En una entrevista con el tabloide sueco Aftonbladet en 2006, la actriz dijo que solo lamentaba no haber tenido hijos.

“Me hubiera gustado tener un hijo, preferiblemente un varón”, dijo en la entrevista realizada al cumplir 75 años. “Sin embargo, no sucedió. Así es la vida, hay que aceptarlo”.

También dijo que no temía la muerte: “Solo lamento que no podré contar a los demás qué es lo que pasa, adónde va el alma y si hay vida más allá”, dijo. “No sé si existe el paraíso o el infierno, pero estoy segura de que el infierno es mucho más divertido”.
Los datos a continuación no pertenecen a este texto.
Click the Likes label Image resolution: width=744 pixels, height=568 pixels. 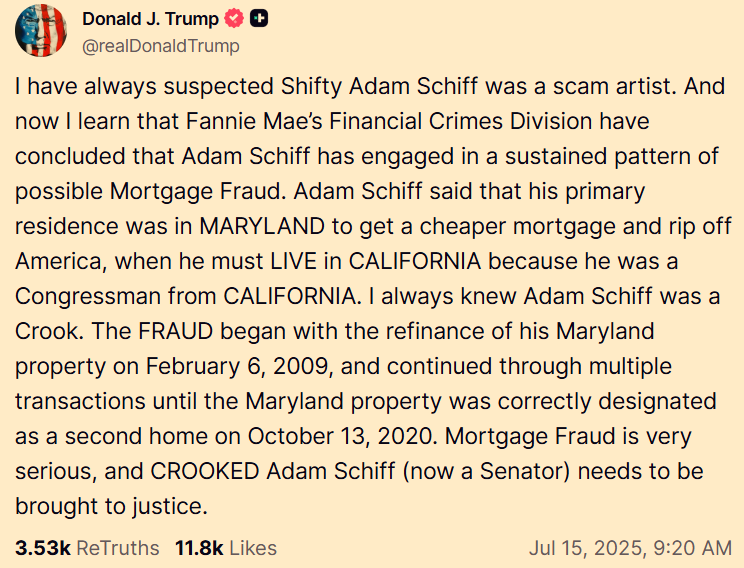coord(253,548)
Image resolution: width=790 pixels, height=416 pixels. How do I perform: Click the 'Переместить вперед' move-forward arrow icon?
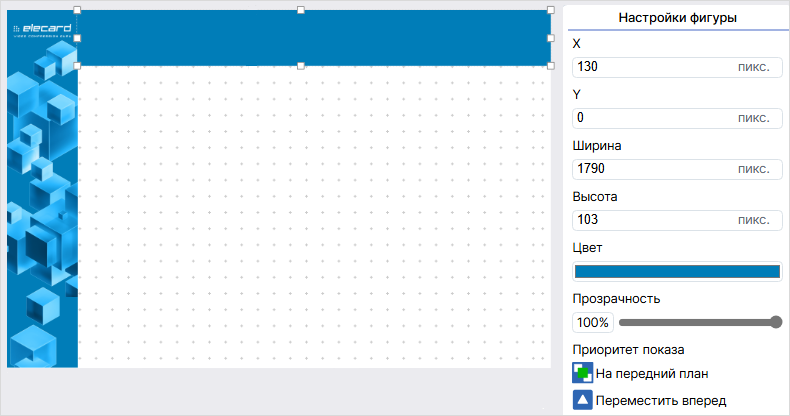click(x=582, y=401)
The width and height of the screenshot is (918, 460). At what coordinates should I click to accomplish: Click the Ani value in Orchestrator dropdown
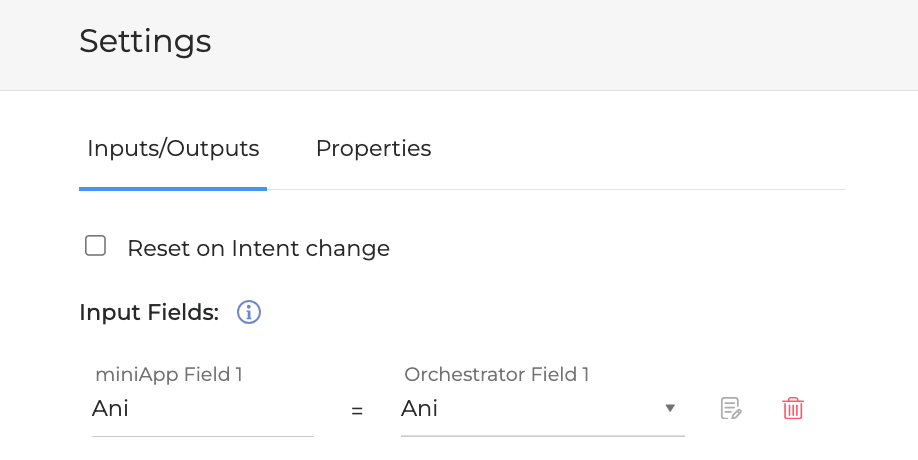420,409
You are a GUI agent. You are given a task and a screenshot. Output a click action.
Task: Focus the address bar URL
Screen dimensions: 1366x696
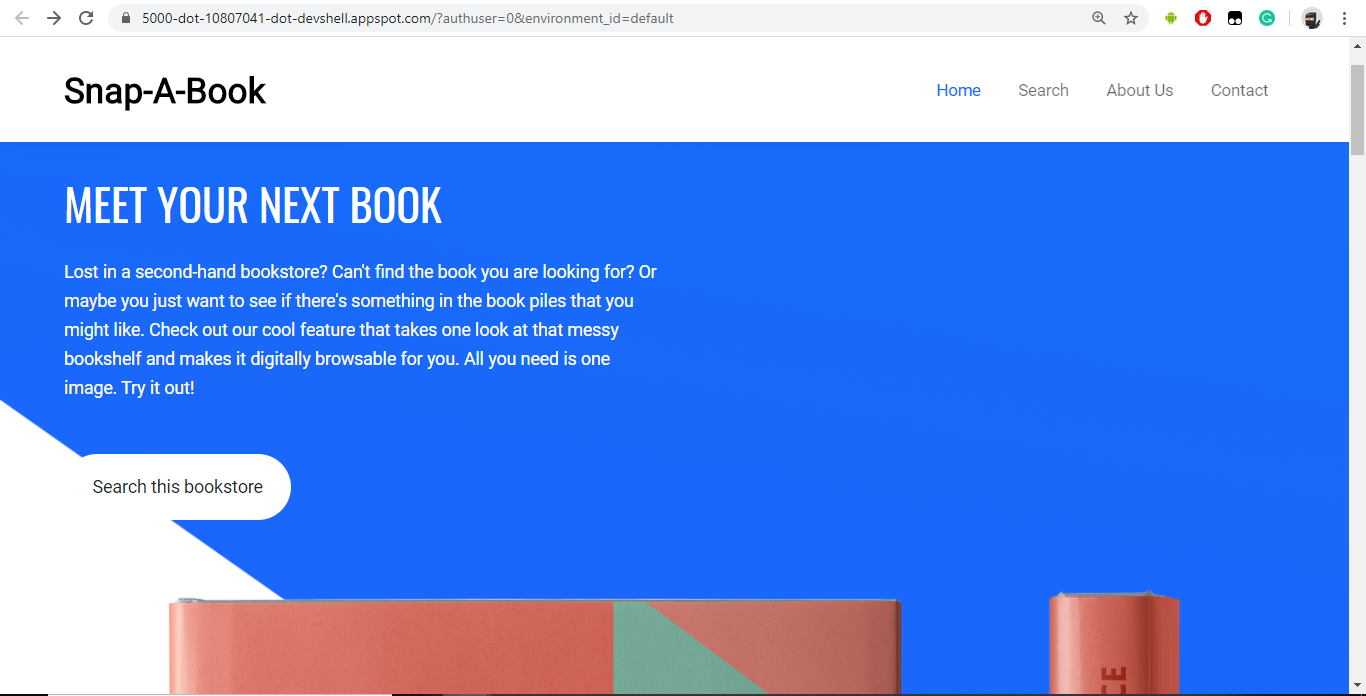click(600, 18)
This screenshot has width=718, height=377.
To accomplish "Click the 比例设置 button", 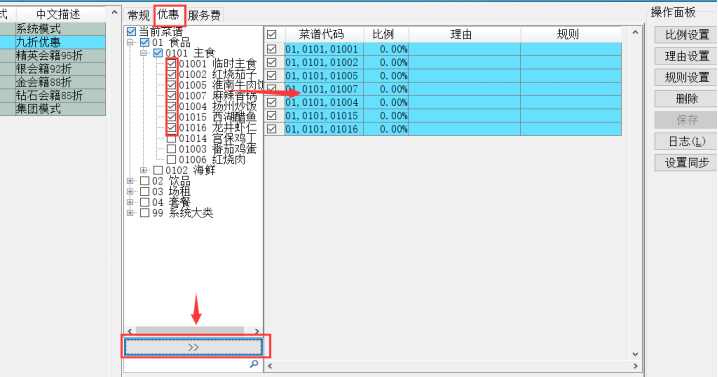I will 686,35.
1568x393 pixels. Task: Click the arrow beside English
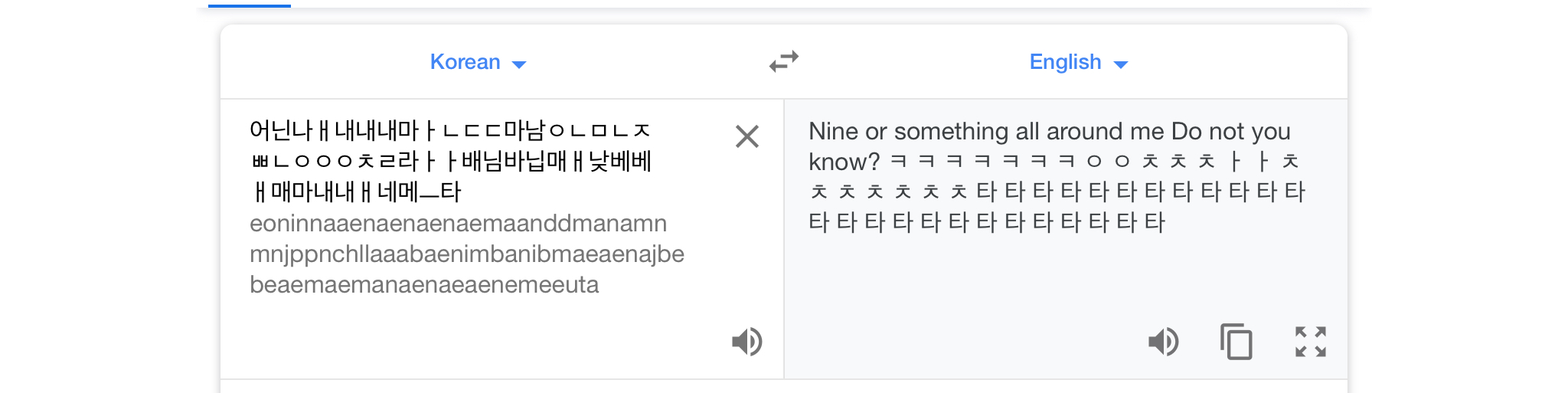click(1121, 64)
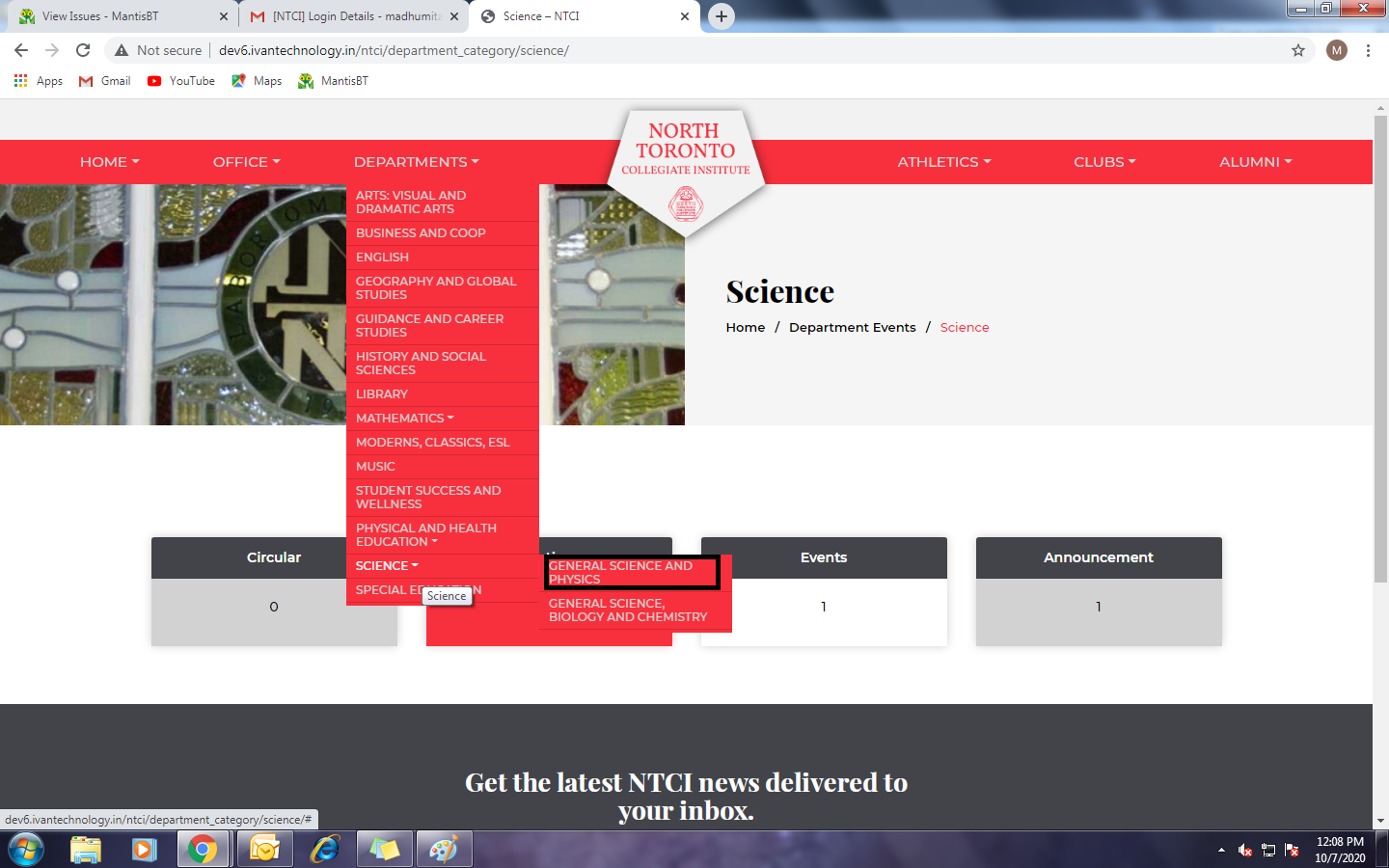
Task: Click the browser back arrow button
Action: pos(21,50)
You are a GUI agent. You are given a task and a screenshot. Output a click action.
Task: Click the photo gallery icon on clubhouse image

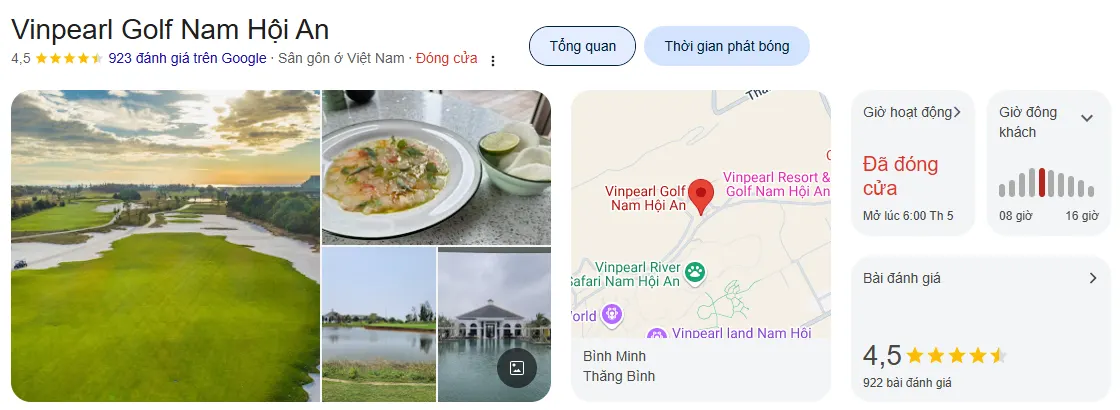(516, 368)
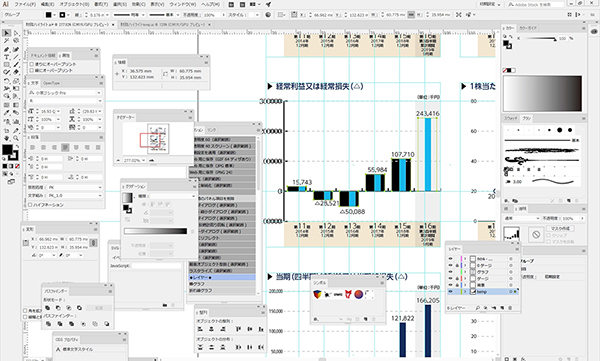
Task: Click the first Pathfinder shape mode icon
Action: point(48,308)
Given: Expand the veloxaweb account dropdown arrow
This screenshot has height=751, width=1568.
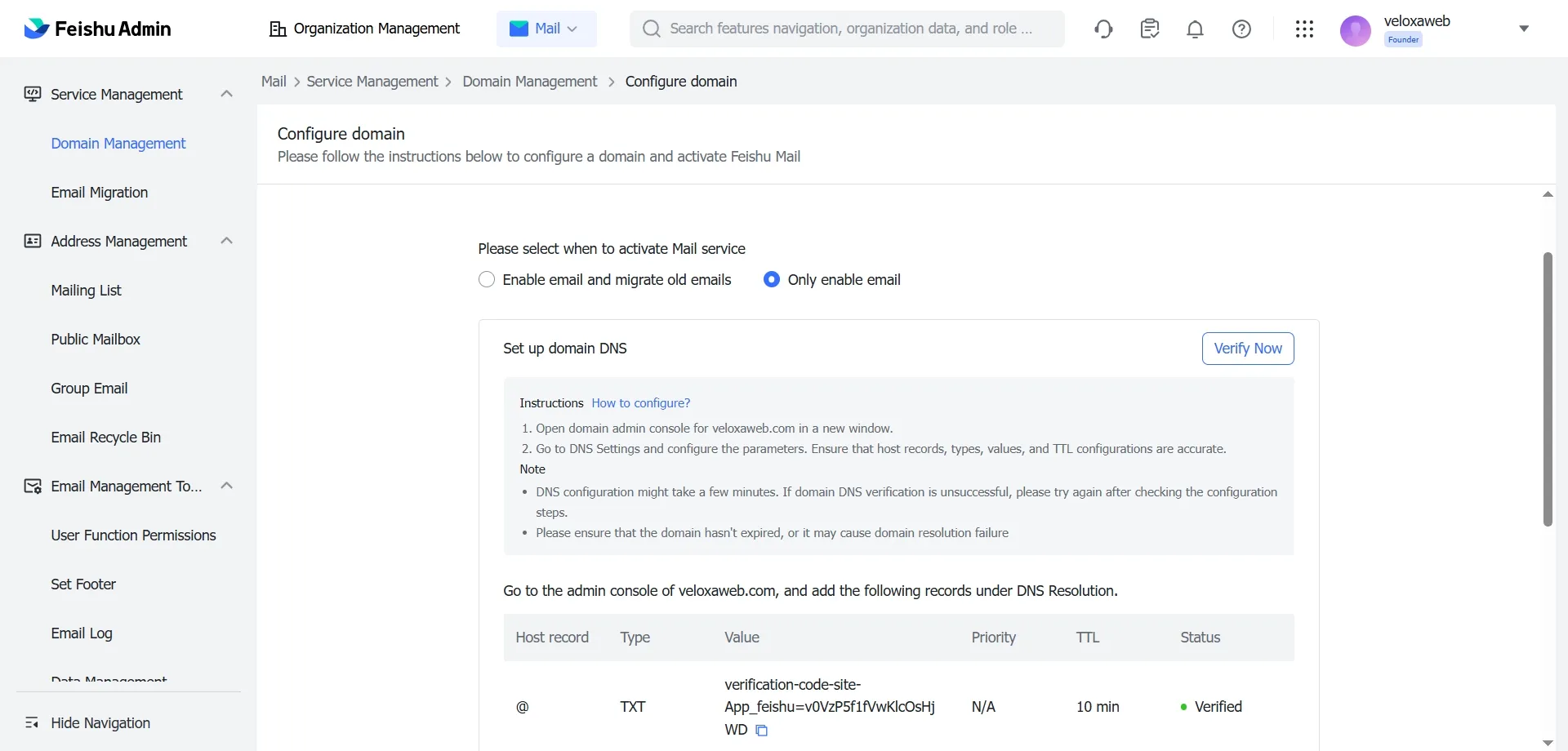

De cualquier manera, y a pesar de su belleza y de su glamorosa vida social, muchas revistas del corazón la llamaban “Anita Iceberg” por su frialdad.


Sus últimos años
Desde hacía casi una década Anita Ekberg vivía en Genzano, una villa de la localidad romana de Montegiove, donde su salud comenzó a deteriorarse hace algunos años luego de romperse las dos piernas y sufrir problemas de cadera que la obligaron a pasar recurrentemente por el quirófano.

Hospitalizada luego de Navidad por una serie de complicaciones, finalmente murió ayer en una clínica de las afueras de Roma.

Su abogada, Patrizia Ubaldi, dijo que se realizará un oficio en una iglesia luterana de Roma en los próximos días y que Ekberg había pedido que cremaran sus restos.